Youths: CSME not for us
Published on: 11/6/05.
|
|
Foundation's Kareem Bynoe was so impressive driving home his points that CSME ads were not reaching out to the young people that he won over Andrea Symmonds, Chief Research Officer for CSME in the Prime Minister's Office.
|
THERE IS an advertisement that tells Barbadians the CARICOM Single Market and Economy (CSME) is for you, CSME is for me but it seems as if something gets lost in transmission when young people hear it.
At least this is the view of some 35 students from Foundation School and Garrison Secondary School.
The students made their feelings known during a group discussion on Friday at the CARI YOUTH Symposium, CSME: Connecting Through Bajan Flying Fish And Grenadian Spices held at Foundation School in Christ Church.
"We are not going to work. All we hear about is jobs, jobs, jobs.
"We aren't looking for jobs right now. How does this affect us now? What does it have to do with us?", asked Foundation student Ramon Lorde.

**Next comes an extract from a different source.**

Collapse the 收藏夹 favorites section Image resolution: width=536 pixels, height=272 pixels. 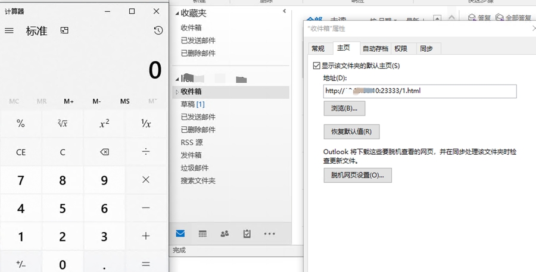click(x=177, y=13)
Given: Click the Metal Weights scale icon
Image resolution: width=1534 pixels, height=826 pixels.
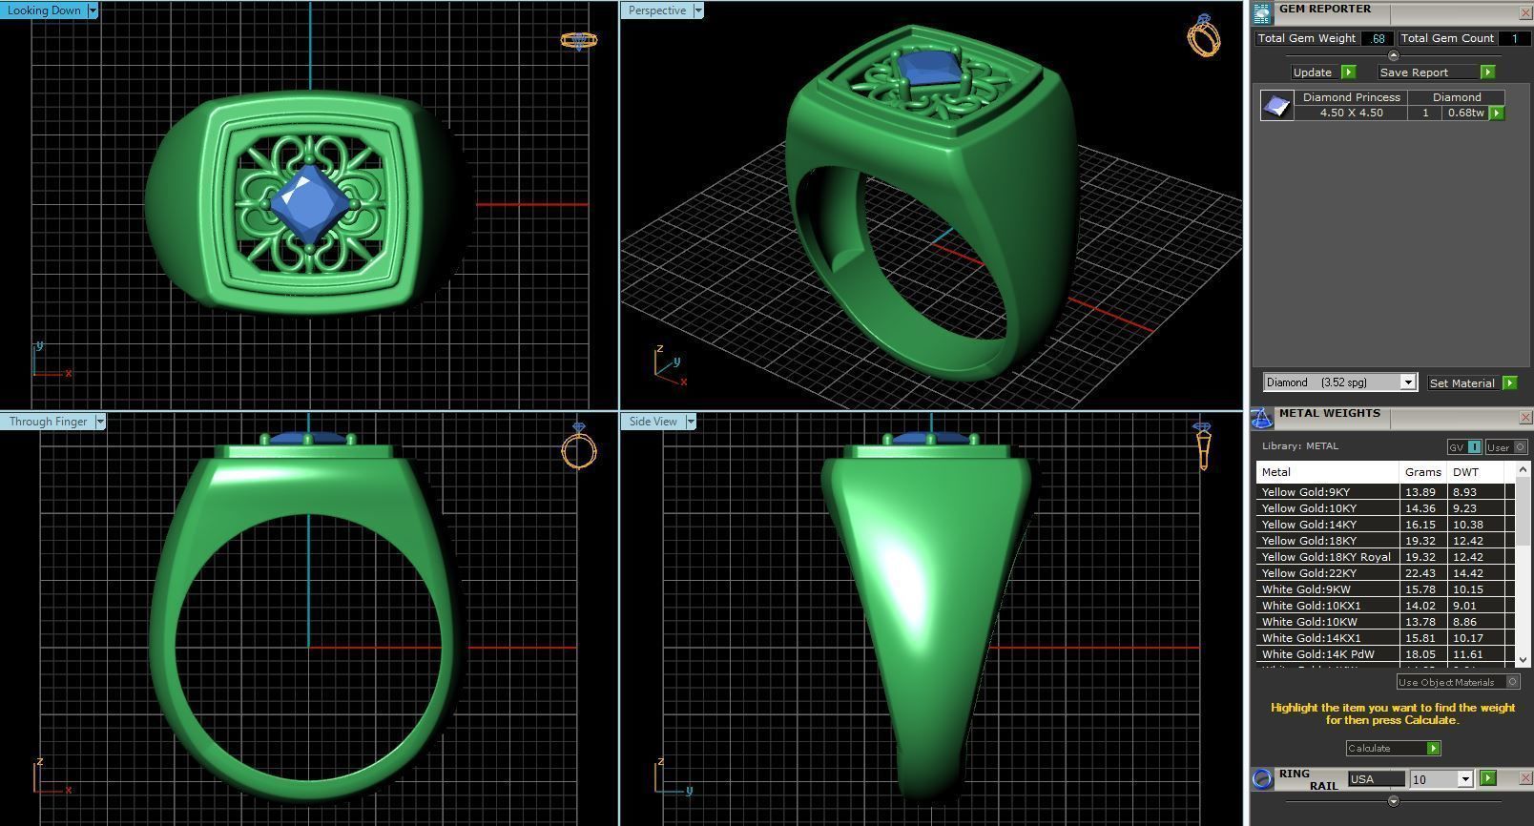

Lorde and the other students said they felt as if the Government was specifically targeting adults with all the advertisements and lectures on the CSME and were forgetting young people in the process.
"Government has not done enough to inform the youth about CSME; and to tell you the truth, if it wasn't for CARI YOUTH, I wouldn't know anything about CSME," said Hayden Alleyne a student of Garrison Secondary.
While admitting that Government needed to do more to make the concepts of CSME known to young people, Andrea Symmonds, chief research officer for the CSME in the Prime Minister's Office, challenged the students to go look for the information themselves.
"You must not, as young people, expect that you are going to be given every single piece of information," Symmonds told the students.
She encouraged them to go after information on the CSME the same way they would the latest Sizzla song.
"Whether an issue is topical or not, if it is something you feel that you need to have the information on, you will find a way to get that information," she added.
However, Foundation student Gillian Rowe, said that part of the problem was that the information currently available was not easily accessible or digestible.
"Are we there yet? Are we at the point where there is the information out there for us if we wanted it? I think they talk about CSME and make it sound technical, but we are at a point where we don't know what to make of it," Rowe said.
Matthew Farley, principal of Garrison Secondary, who also participated in the symposium, told the students not to restrict their searches to just the CSME.
"Look at other groupings like the European Union, who are doing similar things to what we are trying to do here. You have to become proactive," Farley said.